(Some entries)
============

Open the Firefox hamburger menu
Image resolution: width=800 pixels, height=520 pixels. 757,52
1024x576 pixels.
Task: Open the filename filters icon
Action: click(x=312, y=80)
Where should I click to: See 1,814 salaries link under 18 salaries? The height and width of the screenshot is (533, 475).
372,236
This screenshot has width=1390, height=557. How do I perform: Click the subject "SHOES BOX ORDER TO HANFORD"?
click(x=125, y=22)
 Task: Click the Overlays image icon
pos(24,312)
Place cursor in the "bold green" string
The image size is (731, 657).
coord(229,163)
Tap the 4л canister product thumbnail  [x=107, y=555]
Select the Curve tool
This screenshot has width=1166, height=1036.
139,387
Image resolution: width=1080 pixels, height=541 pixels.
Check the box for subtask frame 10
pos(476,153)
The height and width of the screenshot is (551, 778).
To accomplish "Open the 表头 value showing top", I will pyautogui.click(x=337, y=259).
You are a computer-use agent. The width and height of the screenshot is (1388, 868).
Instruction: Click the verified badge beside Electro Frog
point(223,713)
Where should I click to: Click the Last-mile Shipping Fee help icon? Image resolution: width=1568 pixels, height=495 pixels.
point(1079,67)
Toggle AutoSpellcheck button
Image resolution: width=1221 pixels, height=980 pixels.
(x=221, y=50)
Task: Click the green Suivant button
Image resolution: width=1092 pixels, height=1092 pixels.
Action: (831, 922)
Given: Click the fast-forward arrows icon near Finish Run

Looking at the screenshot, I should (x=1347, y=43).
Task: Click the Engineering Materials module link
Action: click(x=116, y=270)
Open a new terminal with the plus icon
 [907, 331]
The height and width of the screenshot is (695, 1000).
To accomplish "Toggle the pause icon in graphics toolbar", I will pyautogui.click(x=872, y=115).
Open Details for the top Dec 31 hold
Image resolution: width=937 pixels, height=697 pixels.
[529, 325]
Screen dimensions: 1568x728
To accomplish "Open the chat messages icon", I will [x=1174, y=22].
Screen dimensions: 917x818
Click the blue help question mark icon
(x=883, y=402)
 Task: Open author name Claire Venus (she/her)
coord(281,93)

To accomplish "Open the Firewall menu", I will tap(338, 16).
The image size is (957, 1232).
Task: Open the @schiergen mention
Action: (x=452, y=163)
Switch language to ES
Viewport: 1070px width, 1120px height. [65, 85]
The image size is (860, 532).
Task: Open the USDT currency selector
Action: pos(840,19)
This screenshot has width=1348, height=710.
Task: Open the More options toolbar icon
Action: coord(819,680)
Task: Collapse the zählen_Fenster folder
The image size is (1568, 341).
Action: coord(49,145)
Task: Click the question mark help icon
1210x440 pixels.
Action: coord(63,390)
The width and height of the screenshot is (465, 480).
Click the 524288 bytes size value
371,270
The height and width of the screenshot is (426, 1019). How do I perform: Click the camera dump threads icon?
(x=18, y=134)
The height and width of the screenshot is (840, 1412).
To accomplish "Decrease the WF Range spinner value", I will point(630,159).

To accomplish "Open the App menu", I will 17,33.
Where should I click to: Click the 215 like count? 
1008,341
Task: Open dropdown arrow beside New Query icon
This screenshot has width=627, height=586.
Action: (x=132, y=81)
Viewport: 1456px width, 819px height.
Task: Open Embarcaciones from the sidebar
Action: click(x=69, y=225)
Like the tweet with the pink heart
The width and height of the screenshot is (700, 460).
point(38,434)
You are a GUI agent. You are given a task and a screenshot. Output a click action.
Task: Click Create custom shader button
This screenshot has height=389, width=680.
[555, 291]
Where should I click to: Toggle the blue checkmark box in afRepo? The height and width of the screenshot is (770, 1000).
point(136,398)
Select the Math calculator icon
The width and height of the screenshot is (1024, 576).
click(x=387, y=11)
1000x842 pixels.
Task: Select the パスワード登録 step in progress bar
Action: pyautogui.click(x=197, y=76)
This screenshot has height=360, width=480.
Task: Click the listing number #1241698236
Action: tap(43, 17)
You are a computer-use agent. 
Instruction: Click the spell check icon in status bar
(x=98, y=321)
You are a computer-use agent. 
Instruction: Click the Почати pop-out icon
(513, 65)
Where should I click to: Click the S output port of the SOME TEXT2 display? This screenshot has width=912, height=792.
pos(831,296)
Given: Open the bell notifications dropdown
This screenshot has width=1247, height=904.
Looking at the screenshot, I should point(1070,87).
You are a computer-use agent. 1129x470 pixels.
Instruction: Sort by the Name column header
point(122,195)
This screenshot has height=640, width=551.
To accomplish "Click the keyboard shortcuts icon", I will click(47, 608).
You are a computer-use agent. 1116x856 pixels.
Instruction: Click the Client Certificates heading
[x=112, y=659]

============

▸ **Aim of the exercise**
Copy out the lines between the one holding "Open Details for the top Dec 31 hold" and the one holding "(x=883, y=402)", both included, exactly as they appear.

▸ **The output**
Open Details for the top Dec 31 hold
Image resolution: width=937 pixels, height=697 pixels.
[529, 325]
Screen dimensions: 1568x728
To accomplish "Open the chat messages icon", I will [x=1174, y=22].
Screen dimensions: 917x818
Click the blue help question mark icon
(x=883, y=402)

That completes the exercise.